Vitamin E fails to alter the aggregation and the oxygenated metabolism of arachidonic acid in normal human platelets.

Using low doses of vitamin E, either in vitro or in vivo, we have succeeded in almost doubling plasma and platelet alpha-tocopherol in healthy humans. Despite such an enrichment, platelet aggregation induced by collagen and thromboxane A2 minetic U46619 was not much affected, although that induced by exogenous arachidonic acid was significantly decreased. Similarly, the oxygenation of exogenous arachidonic acid was not modified. When incubated with thrombin some variations in the formation of endogenous cyclooxygenase and lipoxygenase products could be observed, although rarely significantly. The tendency was a decrease after in vivo enrichment and an increase when enrichment occurred in vivo. Serum oxygenated metabolites of arachidonic acid as well as urinary metabolites of thromboxane and prostacyclin were also not affected after vitamin E supplementation.
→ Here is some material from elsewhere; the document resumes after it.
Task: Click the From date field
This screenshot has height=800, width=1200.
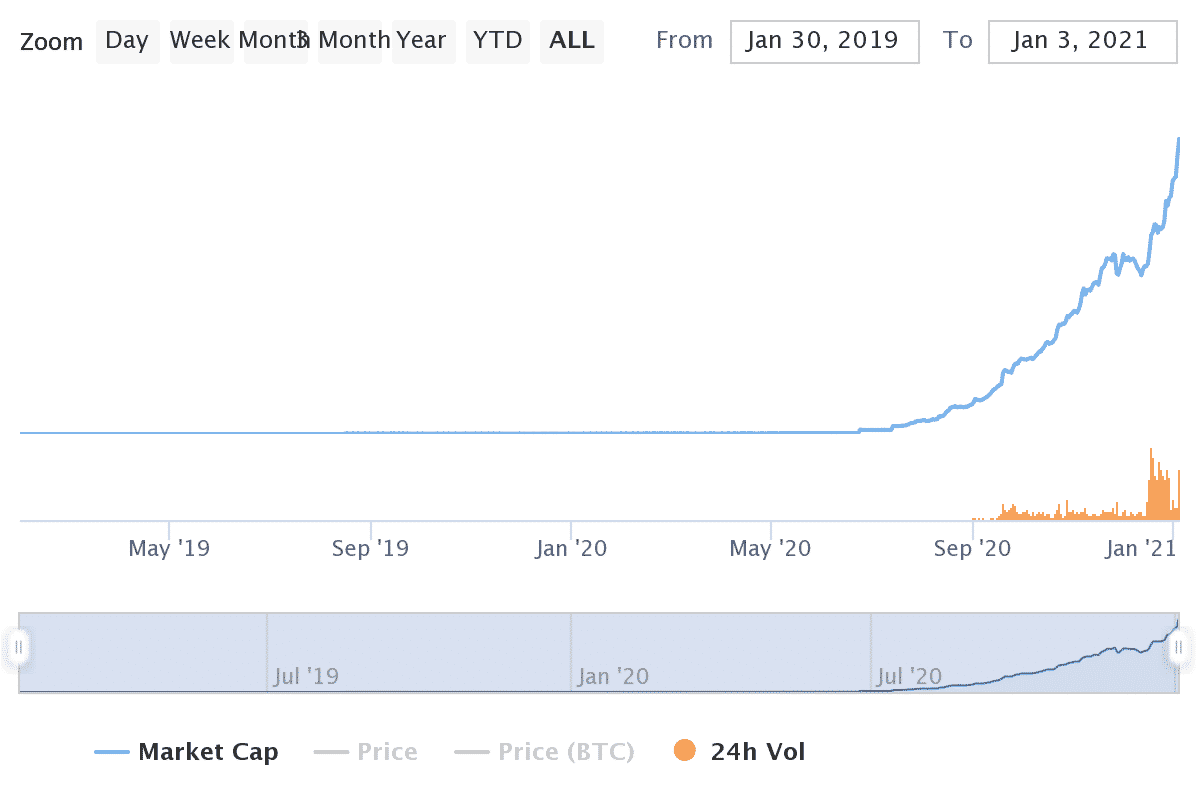Action: (x=824, y=41)
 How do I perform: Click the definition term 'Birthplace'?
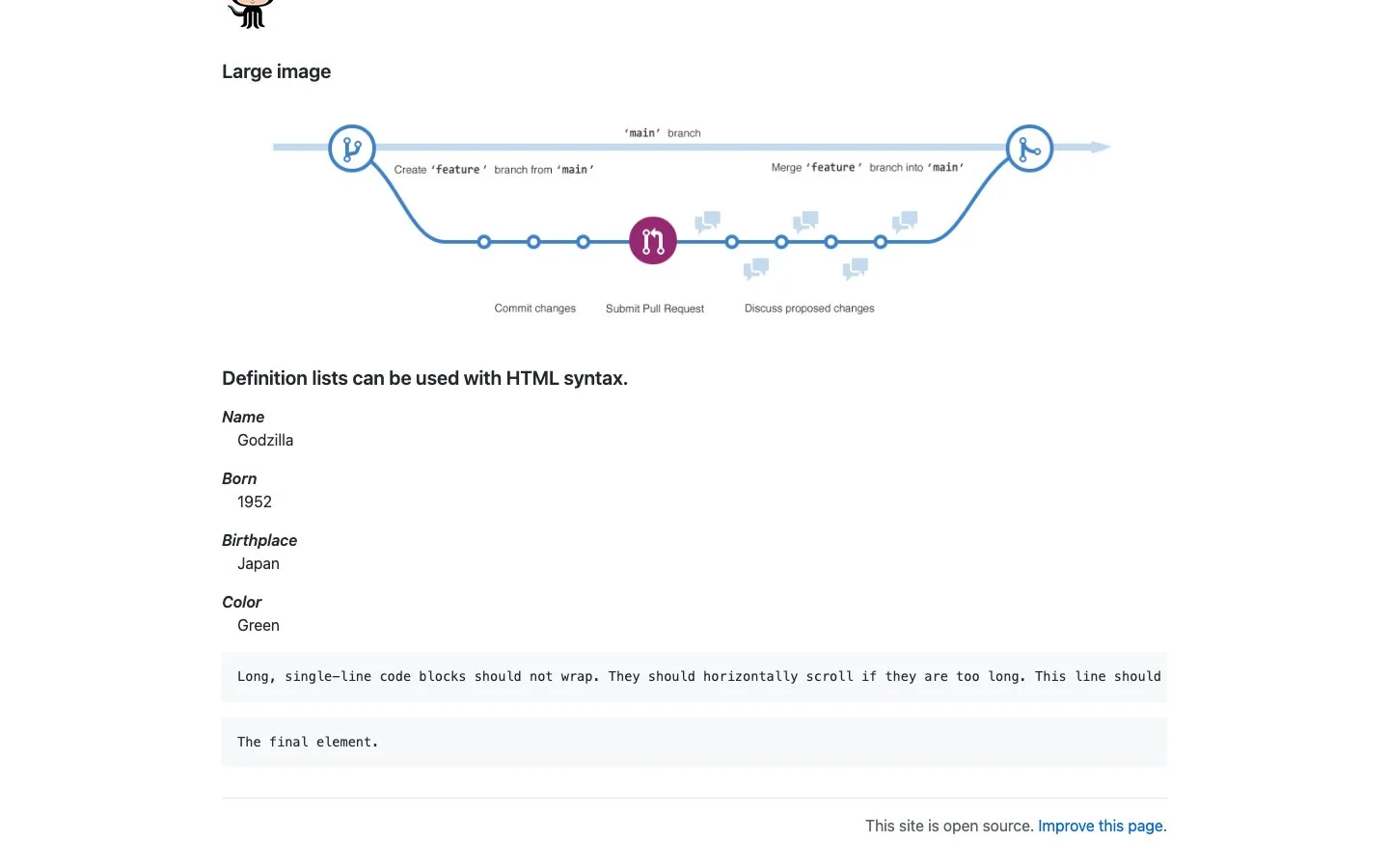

Since the lipoxygenation of eicosapentaenoic acid was very strongly peroxide-dependent, the effect of alpha-tocopherol enrichment was tested and the 12-hydroperoxide derivative of arachidonic acid was used as a physiological peroxide. No modification could be observed, confirming that vitamin E does not alter the specific peroxidation of polyunsaturated fatty acids in normal platelets. We conclude that vitamin E supplementation neither affects arachidonic acid-dependent aggregation nor the oxygenated metabolism of arachidonic acid in normal human platelets.